> _The task_
Copy out the lines starting at the one containing "Task: Click the Administrator avatar" and ending at the one containing "pyautogui.click(x=431, y=150)", changing every "Image resolution" to "Screenshot size" and leaving everything else unchanged.

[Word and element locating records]
++++++++

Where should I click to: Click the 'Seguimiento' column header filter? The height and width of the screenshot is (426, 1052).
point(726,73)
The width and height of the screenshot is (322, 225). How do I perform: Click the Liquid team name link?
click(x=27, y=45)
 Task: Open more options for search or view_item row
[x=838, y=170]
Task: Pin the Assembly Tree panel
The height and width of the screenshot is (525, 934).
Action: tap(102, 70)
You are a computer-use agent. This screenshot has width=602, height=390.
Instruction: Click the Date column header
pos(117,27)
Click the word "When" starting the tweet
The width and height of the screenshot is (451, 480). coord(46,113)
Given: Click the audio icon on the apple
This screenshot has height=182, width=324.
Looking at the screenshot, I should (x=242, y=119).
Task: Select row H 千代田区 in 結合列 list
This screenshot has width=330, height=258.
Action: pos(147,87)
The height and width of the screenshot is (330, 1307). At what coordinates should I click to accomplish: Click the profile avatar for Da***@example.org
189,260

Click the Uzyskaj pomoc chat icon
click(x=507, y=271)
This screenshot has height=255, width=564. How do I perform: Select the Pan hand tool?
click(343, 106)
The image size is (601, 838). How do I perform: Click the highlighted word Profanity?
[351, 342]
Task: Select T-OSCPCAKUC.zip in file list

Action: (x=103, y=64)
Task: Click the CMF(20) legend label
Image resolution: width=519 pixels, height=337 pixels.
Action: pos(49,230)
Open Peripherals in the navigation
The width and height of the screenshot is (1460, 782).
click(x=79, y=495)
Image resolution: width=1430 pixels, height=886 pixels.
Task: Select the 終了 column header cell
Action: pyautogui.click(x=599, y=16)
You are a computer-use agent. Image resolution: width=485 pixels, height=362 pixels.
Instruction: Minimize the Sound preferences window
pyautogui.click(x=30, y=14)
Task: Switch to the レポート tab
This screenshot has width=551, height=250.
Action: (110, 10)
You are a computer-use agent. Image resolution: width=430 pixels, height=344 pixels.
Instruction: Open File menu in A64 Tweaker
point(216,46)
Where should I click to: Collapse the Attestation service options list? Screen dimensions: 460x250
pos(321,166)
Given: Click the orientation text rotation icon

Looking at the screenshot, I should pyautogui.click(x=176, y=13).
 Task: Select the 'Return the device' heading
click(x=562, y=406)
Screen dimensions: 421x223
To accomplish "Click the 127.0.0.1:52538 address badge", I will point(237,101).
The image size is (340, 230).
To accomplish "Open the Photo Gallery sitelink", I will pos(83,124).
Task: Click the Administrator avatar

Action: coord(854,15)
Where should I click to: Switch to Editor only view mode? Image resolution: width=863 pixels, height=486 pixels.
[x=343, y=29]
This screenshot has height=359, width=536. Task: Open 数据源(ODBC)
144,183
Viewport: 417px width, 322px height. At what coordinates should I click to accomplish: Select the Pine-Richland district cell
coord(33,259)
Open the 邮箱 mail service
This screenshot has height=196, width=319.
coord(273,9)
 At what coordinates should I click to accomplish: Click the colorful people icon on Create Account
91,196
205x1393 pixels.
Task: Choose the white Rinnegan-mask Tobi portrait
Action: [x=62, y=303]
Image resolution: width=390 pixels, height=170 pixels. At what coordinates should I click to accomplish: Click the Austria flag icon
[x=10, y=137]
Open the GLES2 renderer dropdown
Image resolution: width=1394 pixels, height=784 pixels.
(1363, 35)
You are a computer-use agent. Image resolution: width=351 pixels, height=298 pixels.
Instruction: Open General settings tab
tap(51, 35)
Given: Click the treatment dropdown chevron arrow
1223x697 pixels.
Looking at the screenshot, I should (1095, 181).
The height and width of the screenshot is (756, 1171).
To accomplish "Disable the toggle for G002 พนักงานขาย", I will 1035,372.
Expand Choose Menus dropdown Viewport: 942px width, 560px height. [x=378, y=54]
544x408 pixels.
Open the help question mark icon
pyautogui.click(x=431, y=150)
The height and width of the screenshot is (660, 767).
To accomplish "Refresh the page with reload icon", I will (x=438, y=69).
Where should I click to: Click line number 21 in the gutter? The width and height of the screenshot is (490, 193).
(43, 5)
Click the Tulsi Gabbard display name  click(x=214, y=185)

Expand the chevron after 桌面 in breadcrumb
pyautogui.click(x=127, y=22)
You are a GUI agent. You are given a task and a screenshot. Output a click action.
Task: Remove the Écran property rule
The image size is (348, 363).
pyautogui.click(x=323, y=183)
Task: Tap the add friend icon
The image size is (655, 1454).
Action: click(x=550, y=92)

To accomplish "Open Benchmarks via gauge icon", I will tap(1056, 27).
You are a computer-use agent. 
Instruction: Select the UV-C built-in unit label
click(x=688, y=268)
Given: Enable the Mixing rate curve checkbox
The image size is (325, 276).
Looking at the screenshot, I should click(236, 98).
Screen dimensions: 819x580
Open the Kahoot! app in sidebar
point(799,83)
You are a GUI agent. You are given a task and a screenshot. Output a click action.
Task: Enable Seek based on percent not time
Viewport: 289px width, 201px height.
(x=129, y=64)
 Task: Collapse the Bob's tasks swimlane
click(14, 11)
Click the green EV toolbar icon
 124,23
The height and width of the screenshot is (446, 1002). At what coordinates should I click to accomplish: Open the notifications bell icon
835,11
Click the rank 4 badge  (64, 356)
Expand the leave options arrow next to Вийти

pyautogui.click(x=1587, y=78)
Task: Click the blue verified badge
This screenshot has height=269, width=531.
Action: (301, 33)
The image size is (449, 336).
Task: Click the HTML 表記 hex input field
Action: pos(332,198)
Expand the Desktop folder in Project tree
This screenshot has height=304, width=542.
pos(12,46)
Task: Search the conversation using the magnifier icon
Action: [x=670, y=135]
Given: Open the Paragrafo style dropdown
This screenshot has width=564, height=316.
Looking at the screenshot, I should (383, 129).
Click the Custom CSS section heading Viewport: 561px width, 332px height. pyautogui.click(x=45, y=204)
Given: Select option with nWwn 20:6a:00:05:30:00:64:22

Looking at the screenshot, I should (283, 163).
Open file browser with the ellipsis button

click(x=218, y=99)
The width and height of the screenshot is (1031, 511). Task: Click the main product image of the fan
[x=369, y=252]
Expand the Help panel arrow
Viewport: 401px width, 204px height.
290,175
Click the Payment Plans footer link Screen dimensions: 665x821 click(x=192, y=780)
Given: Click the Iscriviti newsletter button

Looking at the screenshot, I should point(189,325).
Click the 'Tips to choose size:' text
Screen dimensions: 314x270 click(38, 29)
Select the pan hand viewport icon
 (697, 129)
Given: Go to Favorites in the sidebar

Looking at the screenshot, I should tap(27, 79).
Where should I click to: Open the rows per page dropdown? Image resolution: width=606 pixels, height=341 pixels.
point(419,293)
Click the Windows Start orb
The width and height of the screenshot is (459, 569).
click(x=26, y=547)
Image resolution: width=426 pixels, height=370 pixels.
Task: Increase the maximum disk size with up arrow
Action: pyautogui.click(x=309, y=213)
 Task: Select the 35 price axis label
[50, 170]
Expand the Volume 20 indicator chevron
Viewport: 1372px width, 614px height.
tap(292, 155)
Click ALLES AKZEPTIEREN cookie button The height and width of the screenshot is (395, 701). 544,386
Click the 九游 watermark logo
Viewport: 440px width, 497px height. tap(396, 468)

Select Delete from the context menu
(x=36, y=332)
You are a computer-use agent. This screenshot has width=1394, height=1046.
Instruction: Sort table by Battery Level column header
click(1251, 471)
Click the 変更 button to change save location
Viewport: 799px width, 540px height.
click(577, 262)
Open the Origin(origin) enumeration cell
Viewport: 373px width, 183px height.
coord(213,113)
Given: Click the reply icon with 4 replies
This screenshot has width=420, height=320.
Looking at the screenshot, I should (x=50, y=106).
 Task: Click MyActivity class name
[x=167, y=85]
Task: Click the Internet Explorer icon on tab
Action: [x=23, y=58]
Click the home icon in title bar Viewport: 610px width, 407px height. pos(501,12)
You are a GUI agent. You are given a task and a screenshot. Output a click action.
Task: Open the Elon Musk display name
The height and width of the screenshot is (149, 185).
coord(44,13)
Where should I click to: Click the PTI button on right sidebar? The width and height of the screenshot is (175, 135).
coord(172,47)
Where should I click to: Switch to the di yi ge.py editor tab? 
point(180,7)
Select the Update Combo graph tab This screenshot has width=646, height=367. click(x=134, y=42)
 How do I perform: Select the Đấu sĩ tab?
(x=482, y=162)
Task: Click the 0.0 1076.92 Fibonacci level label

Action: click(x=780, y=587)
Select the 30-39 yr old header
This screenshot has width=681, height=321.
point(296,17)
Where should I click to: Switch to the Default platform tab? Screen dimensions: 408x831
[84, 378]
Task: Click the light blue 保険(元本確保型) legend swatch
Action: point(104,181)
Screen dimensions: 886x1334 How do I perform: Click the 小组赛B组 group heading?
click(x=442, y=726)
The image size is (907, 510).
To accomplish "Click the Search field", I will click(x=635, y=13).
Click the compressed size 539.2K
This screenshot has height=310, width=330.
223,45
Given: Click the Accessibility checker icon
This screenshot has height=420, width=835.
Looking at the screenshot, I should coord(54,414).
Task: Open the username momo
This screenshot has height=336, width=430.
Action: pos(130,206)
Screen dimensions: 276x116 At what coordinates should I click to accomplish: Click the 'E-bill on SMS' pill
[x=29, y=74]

++++++++

> _Solution below_
Task: Click the Administrator avatar

Action: coord(854,15)
Where should I click to: Switch to Editor only view mode? Screenshot size: width=863 pixels, height=486 pixels.
[x=343, y=29]
This screenshot has height=359, width=536. Task: Open 数据源(ODBC)
144,183
Viewport: 417px width, 322px height. At what coordinates should I click to accomplish: Select the Pine-Richland district cell
coord(33,259)
Open the 邮箱 mail service
This screenshot has height=196, width=319.
coord(273,9)
 At what coordinates should I click to accomplish: Click the colorful people icon on Create Account
91,196
205x1393 pixels.
Task: Choose the white Rinnegan-mask Tobi portrait
Action: [x=62, y=303]
Screenshot size: width=390 pixels, height=170 pixels. At what coordinates should I click to accomplish: Click the Austria flag icon
[x=10, y=137]
Open the GLES2 renderer dropdown
Screenshot size: width=1394 pixels, height=784 pixels.
(1363, 35)
You are a computer-use agent. Screenshot size: width=351 pixels, height=298 pixels.
Instruction: Open General settings tab
tap(51, 35)
Given: Click the treatment dropdown chevron arrow
1223x697 pixels.
Looking at the screenshot, I should (1095, 181).
The height and width of the screenshot is (756, 1171).
To accomplish "Disable the toggle for G002 พนักงานขาย", I will 1035,372.
Expand Choose Menus dropdown Viewport: 942px width, 560px height. [x=378, y=54]
544x408 pixels.
Open the help question mark icon
pyautogui.click(x=431, y=150)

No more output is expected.